I'm using quaternions to solve Euler's equations of motion. I have the substitution that $\dot{q} = \frac{1}{2}q\bigodot\omega$, where $\omega$ is the angular velocity of the rotating frame. Hence $\omega = 2q^*\bigodot \dot{q}$ where $q^*$ is the conjugate of $q$. In Euler's quation, the inertia tensor normally multiplies the $\omega$ vector like so: $\omega \times I\omega$. I understand that in the setting of quaternions the vector $\omega$ becomes $\omega_{[quat]} = [0, \omega_x\bf{i}, \omega_y\bf{j}, \omega_z\bf{k}]$ and is said to have no real part. But how do we express the inertia tensor for this new convention to work? I was considering treating it as a rotation matrix and converting to a quaternion itself but this doesn't work when det$(I)\neq1 $ where $I$ is the inertia tensor.

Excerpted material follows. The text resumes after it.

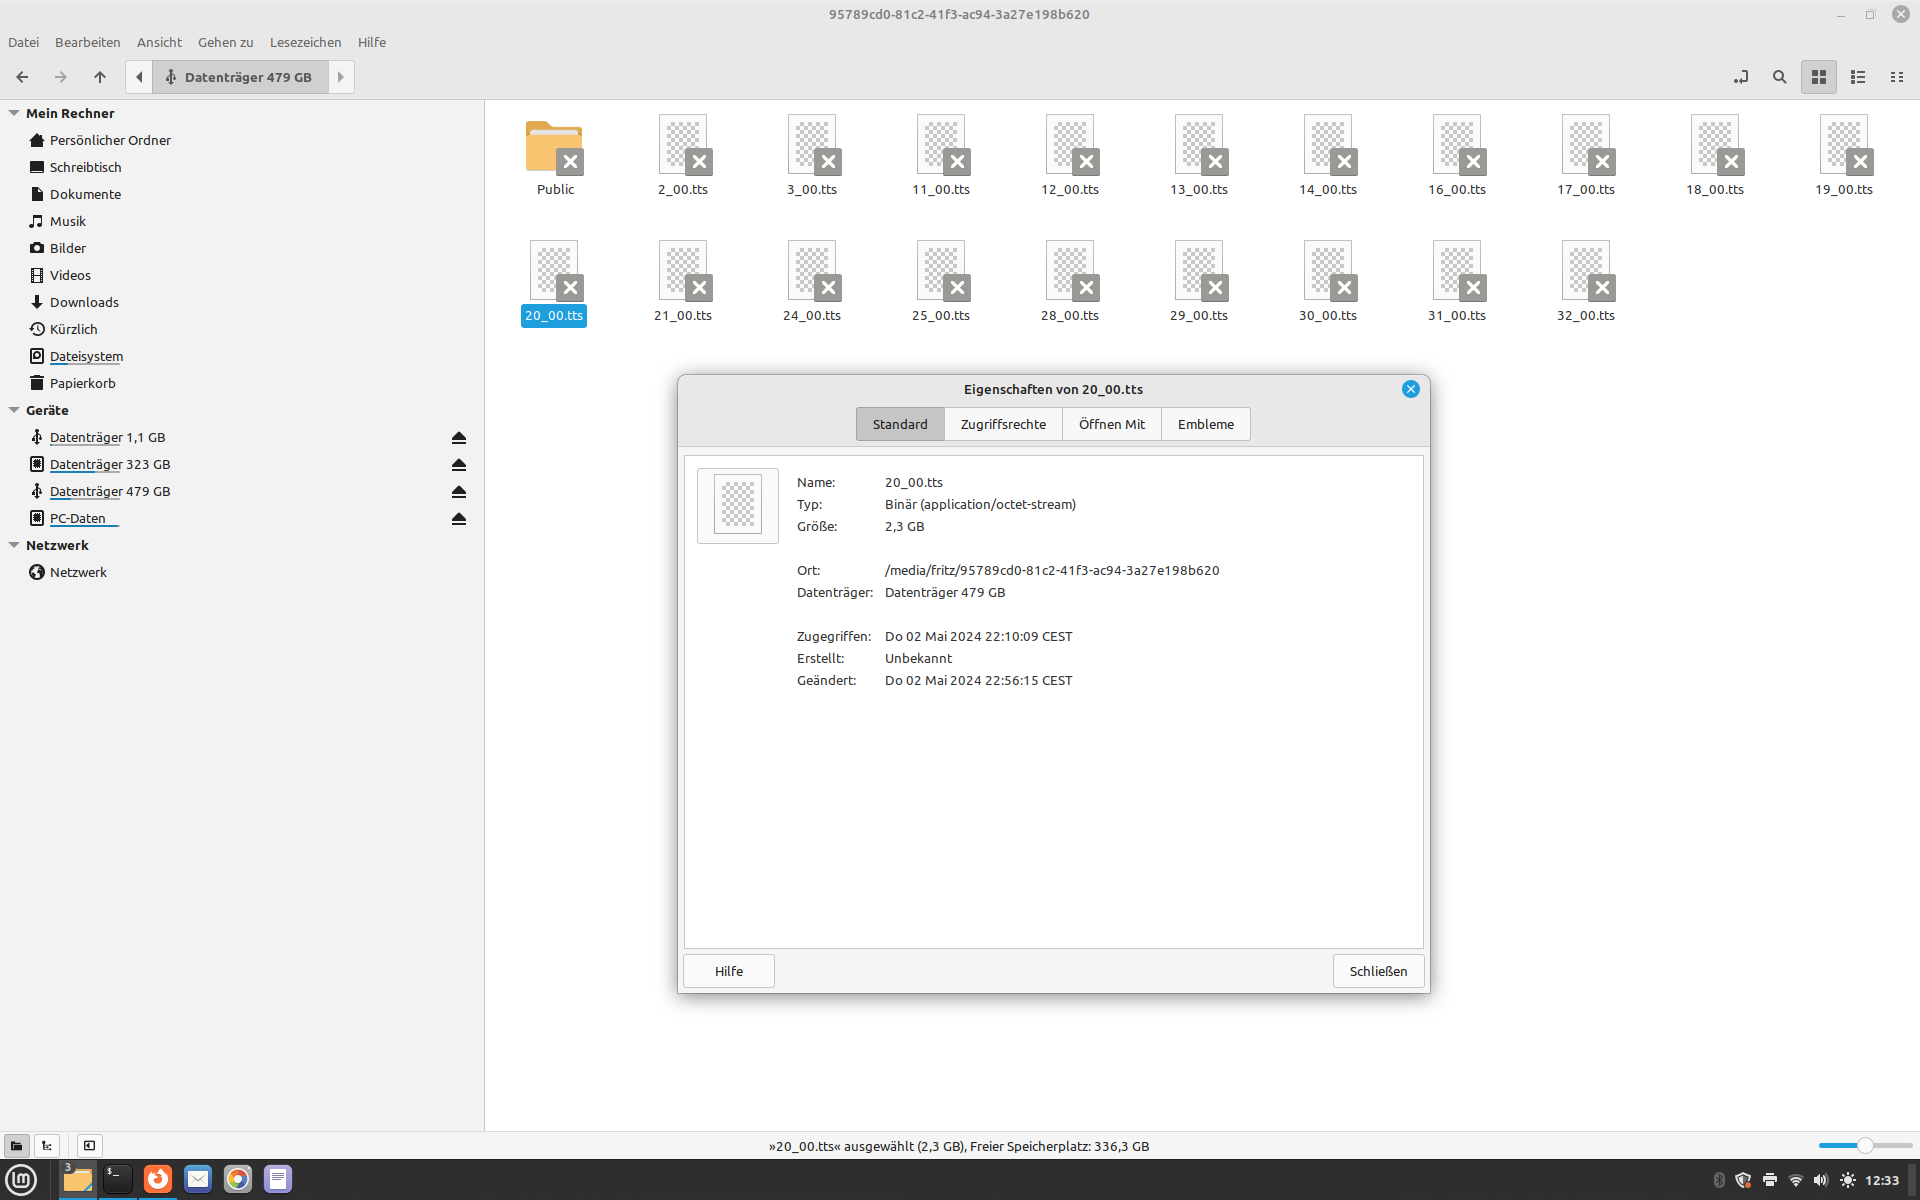Click the search icon in toolbar
The height and width of the screenshot is (1200, 1920).
pyautogui.click(x=1779, y=77)
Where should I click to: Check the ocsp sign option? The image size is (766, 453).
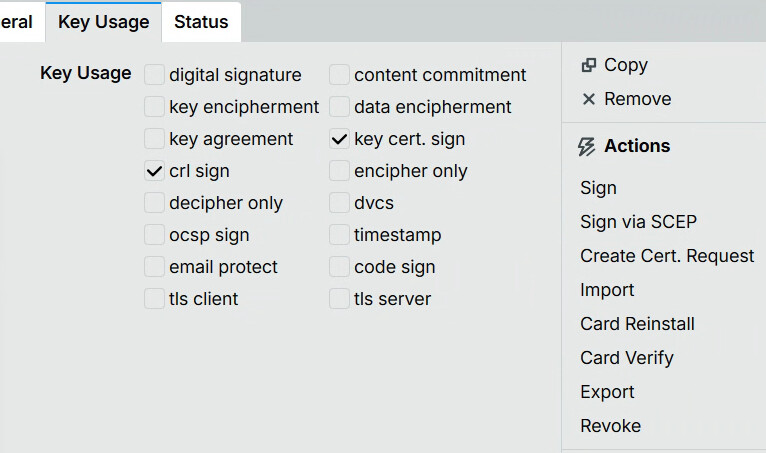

Any help greatly appreciated.
Render the following as quaternion imaginary units:
$\sigma_x=\begin{bmatrix}i&0\\0&-i\end{bmatrix}$
$\sigma_y=\begin{bmatrix}0&i\\i&0\end{bmatrix}$
$\sigma_z=\begin{bmatrix}0&-1\\1&0\end{bmatrix}$
And the real unit matrix:
$\sigma_0=\begin{bmatrix}1&0\\0&1\end{bmatrix}$
with $i$ as the imaginary unit in ordinary complex numbers. Then for all real numbers $a,b,c,d$ the combination
$a\sigma_0+b\sigma_x+c\sigma_y+d\sigma_z$
will reproduce all the algebraic properties of quaternions with "real part" $a$ and "imaginary parts" $b,c,d$. For instance, $(\sigma_x)(\sigma_y)=-(\sigma_y)(\sigma_x)=\sigma_z$ and $(\sigma_x)^2=(\sigma_y)^2=(\sigma_z)^2=-\sigma_0$.